I got the worlds cheapest Delta a coupla years back ... so cheap it doesn't even have a handle to turn and lock down at different angles ... just a pin ya pull and hope for a detent.
But ... lock the head down ... and there's a handle on the top ... easy carry anywhere.
Git it years ago when I found myself becoming the "attic trimmer" for a guy I worked for. Just seemed every other job was an attic remodel ... and I always found myself running basic trim in attics thru out the city. Saw can't cut much other than pine base/casing and shoe ... but it was way better than humping anything else up there.

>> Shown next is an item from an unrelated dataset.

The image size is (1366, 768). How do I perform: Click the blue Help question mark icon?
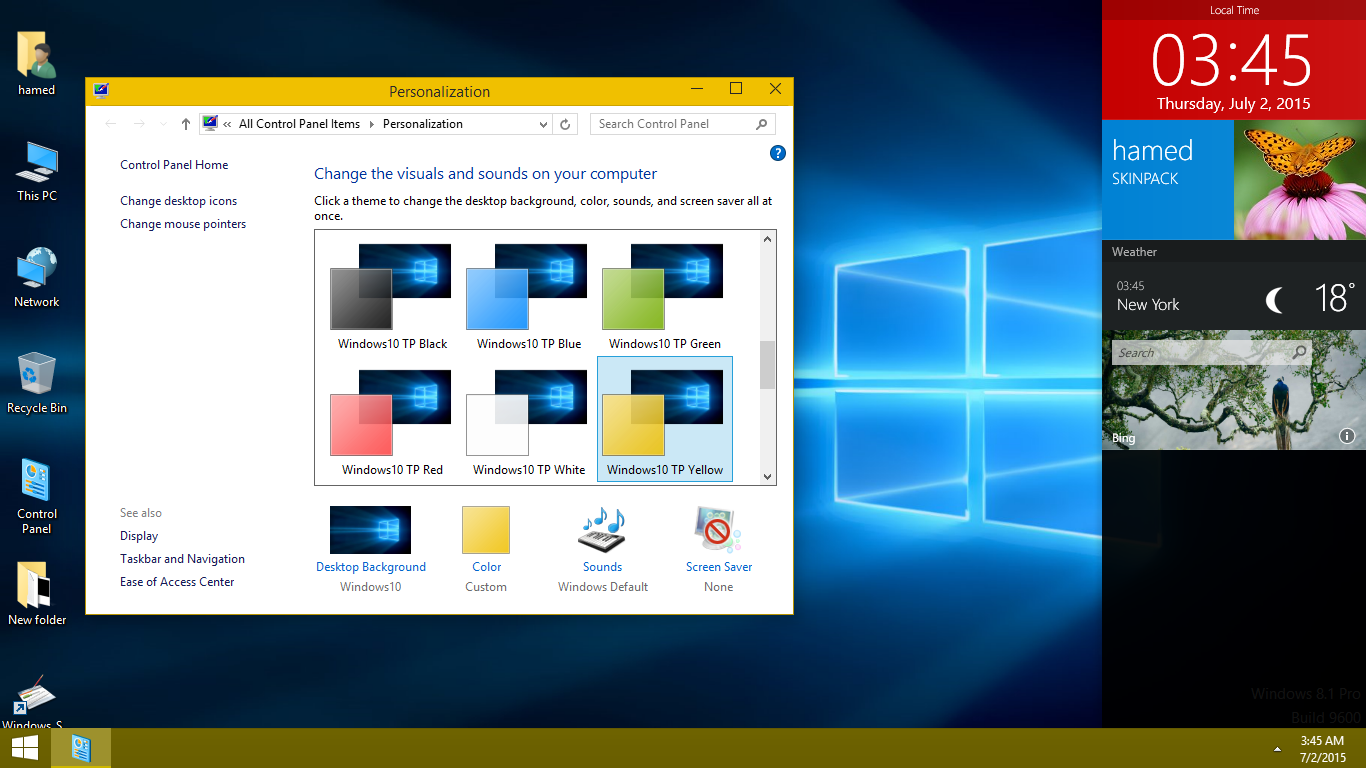click(778, 152)
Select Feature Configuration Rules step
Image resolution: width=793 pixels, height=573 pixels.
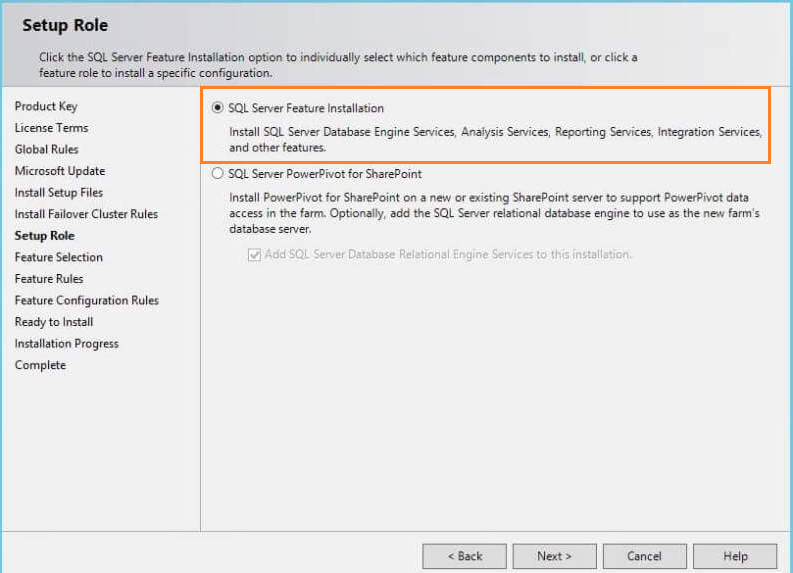click(87, 300)
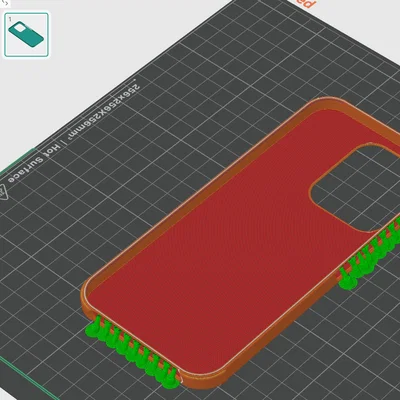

Oh yeah ... the hand saw ... gotta be clamped down to something too ... too light ... just pulling the blade out tips her over. It's a very nice tool ... but has been in the basement for years. Might look to see if I can find some sorta gym bag to cram it into? That might work.
Jeff
Buck Construction
Artistry In Carpentry
Pittsburgh Pa
It's an ok saw. Like jeff says, it needs to be clamped down, but I often use it un-clamped. Mine is not compound, it only miters. The only problem I have is that it has a very hard time taking off less than a blade width. There's nothing to guide the blade, and it wants to ride over the edge of the wood. I wouldn't use it for production stuff, but for running shoe in a bath after tiling, or just a few cuts, it's effective.

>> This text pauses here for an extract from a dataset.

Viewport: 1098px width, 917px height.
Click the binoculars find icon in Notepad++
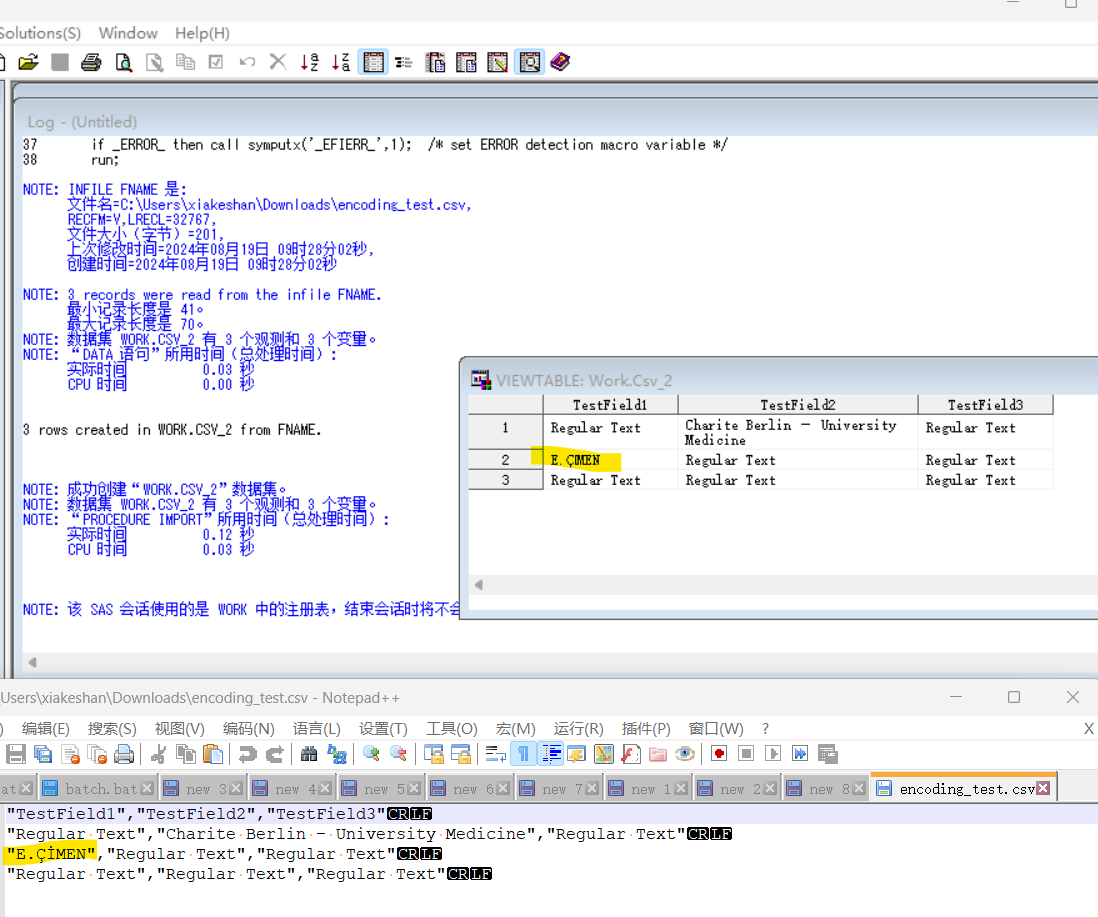(309, 753)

"When asked if you can do something, tell'em "Why certainly I can", then get busy and find a way to do it." T. Roosevelt
yeah ... forgot about that too ...
can't "shave off a hair" ... with it.
Jeff Buck Construction
Artistry In Carpentry
Pittsburgh Pa
Eddie,
does that blade last long? how much for a replacement?
The blade lasts until you replace it. ha ha ha. Heck, I don't know. I only use it for special occassions, so it's lasting me a long time.
"When asked if you can do something, tell'em "Why certainly I can", then get busy and find a way to do it." T. Roosevelt
Was in the local Home Depot today, saw 2 miter saws 1 was a SCM for $125 8 1/4" blade & a 8 1/4" reg miter saw for $53. Lot Chesse from China, but if you were in a jamb I guess they would both be good for throw away saws.
Now would it be wrong to put a $100 blade on a $53 saw?
I put a $40 or so blade on that little delta I picked up on sale for $70 ...
so I'm close!
Jeff Buck Construction
Artistry In Carpentry
Pittsburgh Pa
This might solve some af your problems and especially for shoemoulding.......
http://www.leevalley.com/wood/page.aspx?c=1&p=32192&cat=1,51222&ap=1
On a hill by the harbour
Edited 12/28/2005 2:11 am by Novy
re: Lee Valley miter shears -- have you used these? do they crush the end of the wood?
We have been using them for about 6-7 years.
They have their limitations but within the range they are the best.
As far as crushing the wood goes well it depends on how sharp they are and the wood species.
They are not the be all end all but in their range the are fantastic........
On a hill by the harbour
I have seen that same thing for cutting tack strip for carpet. It may work on softwoods, but I have my reservations about oak shoe.
Wango ,
Please reread my post...... Especially the part about wood species.
OOps Sorry about that ! I see you were replying to my earliear post.
Scroll back and I qualified their usefullness in a later post.
On a hill by the harbour
Edited 12/29/2005 1:29 am by Novy
First miter saw I bought I still have. Cost me $225, a Millers Falls cast iron base, with a backsaw that's 30" by 6". I would trim all day with that. A few years later I bought my first electric and haven't touched the old one since. It's still a good saw, but rather obsolete. It's cool to look at, especially when the young guys see it...they had no idea there was ever anything like it.
Get a small 8" miter saw, and do the zero clearance thing. That's all. I do it with my old 12" Dewalt ...one of the best all around saws ever made. Works just fine.